- Russian: Огни на реке
- Directed by: Viktor Eisymont
- Written by: Georgy Grebner
- Starring: Valery Pastukh; Nina Shorina; Aleksandr Kopelev; Fedya Severin; Mark Bernes;
- Cinematography: Bentsion Monastyrsky
- Music by: Anatoli Lepin
- Production company: Gorky Film Studio
- Release date: March 5, 1954;
- Running time: 80 min.
- Country: Soviet Union
- Language: Russian

= Lights on the River =

Lights on the River (Огни на реке) is a 1954 Soviet children's film directed by Viktor Eisymont. A screen version of the novel of the same name by Nikolai Dubov.

== Plot ==
Schoolboy from Kyiv came on vacation to his uncle, a working buoy-driver on the Dnieper.

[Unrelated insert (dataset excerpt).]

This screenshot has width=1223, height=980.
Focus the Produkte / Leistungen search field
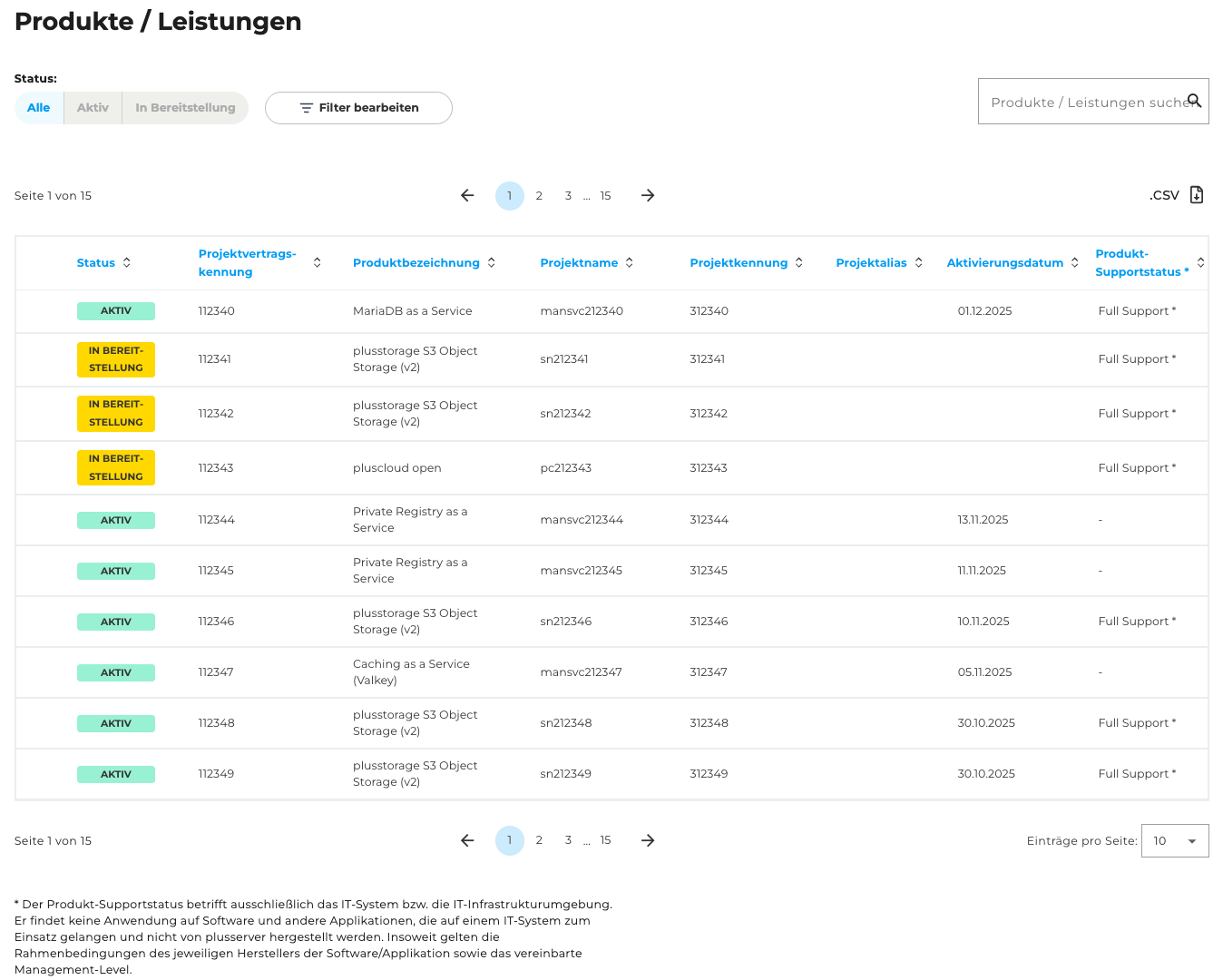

Not at once, but he made friends with the local guys, and even helped his uncle to prevent the ship from crashing.

== Cast==
- Valery Pastukh as Kostya
- Nina Shorina as Nyura
- Aleksandr Kopelev as Misha
- Fedya Severin as Timosha
- Lyosha Kozlovsky as Yegorka
- Vitali Doronin as Yefim
- Mark Bernes as major assistant of captain
- Anna Litvinova as mother of Kostya

==Criticism==
The peculiarity of the story by Dubov, on the basis of which the script Lights on the River was written, lay in its bright, optimistic sound, in the truthful revelation of the characters and psychology of the children. Eisymont was largely able to preserve and convey this peculiarity of the story well. In the film lives joyful, poetic atmosphere of the children's world.